Mimo to każdy powrót do domu jest horrorem. Jeśli pani Bożena musi podjechać do domu robi to w asyście policji, bo każdy jej przyjazd kończy się jakąś napaścią.
Pani Bożena jest także eskortowana przez policję w drodze do aktualnego miejsca zamieszkania. Pilnuje czy nikt za panią Bożena nie jedzie. Kobieta bowiem się ukrywa i nawet bliscy nie wiedzą gdzie teraz mieszka.
Nie mogę powiedzieć, gdzie teraz mieszkam. Nawet moi bliscy tego nie wiedzą. Moje dzieci bardzo cierpią, bo nie mogą mi pomóc. Gdybym została sama z tym koszmarem to pewnie odebrałabym sobie życie, albo bym zwariowała.
Sprawa w sądzie przedłuża się w nieskończoność. 11 stycznia 2019 roku sąd miał ogłosić wyrok. Na ten dzień pani Bożena czeka od dawna. Ale sąd przełożył ogłoszenie wyroku. Kolejny raz…
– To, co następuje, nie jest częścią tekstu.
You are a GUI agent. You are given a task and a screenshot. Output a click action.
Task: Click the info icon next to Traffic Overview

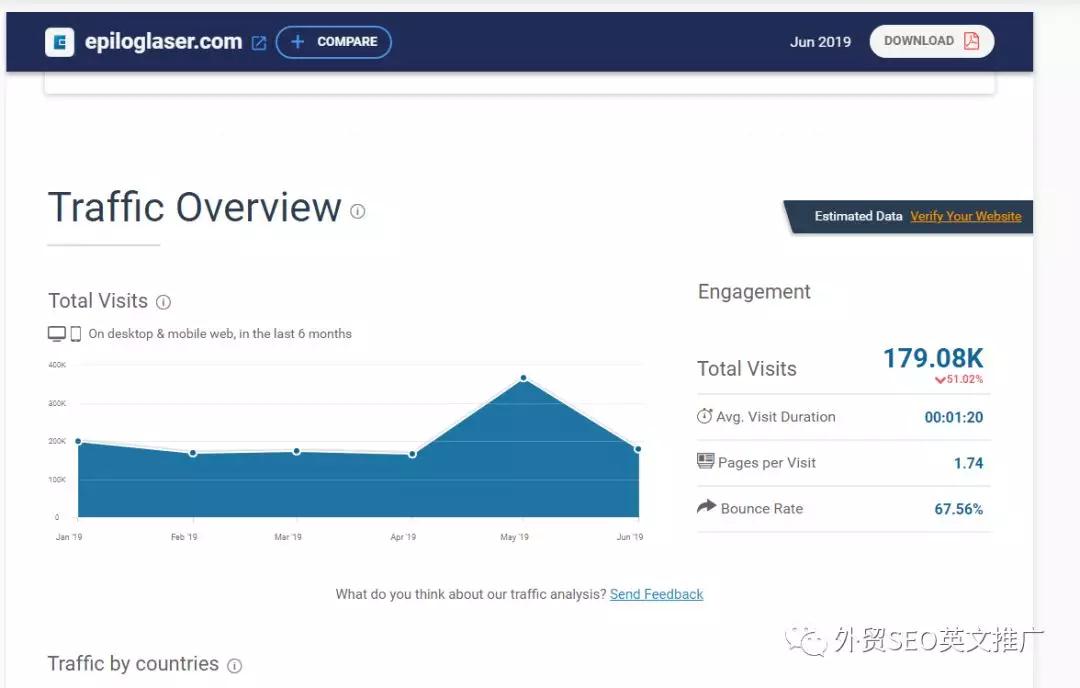(357, 212)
Rodzina K. wykorzystuje wszystkie dostępne środki by utrudnić i wydłużyć proces.
Tymczasem pani Bożena nadal otrzymuje wiadomości takiego typu jak poniżej.
Państwo prawa nie jest w stanie zapewnić kobiecie, by mogła korzystać z własnego domu nie bojąc się, że sąsiedzi nie zechcą zrealizować w końcu którejś z tysięcy gróźb wysłanych pod jej adresem.
Kto poniesie odpowiedzialność jeśli tak kobieta w końcu nie wytrzyma i zrobi coś sobie albo sama zechce wymierzyć sprawiedliwość???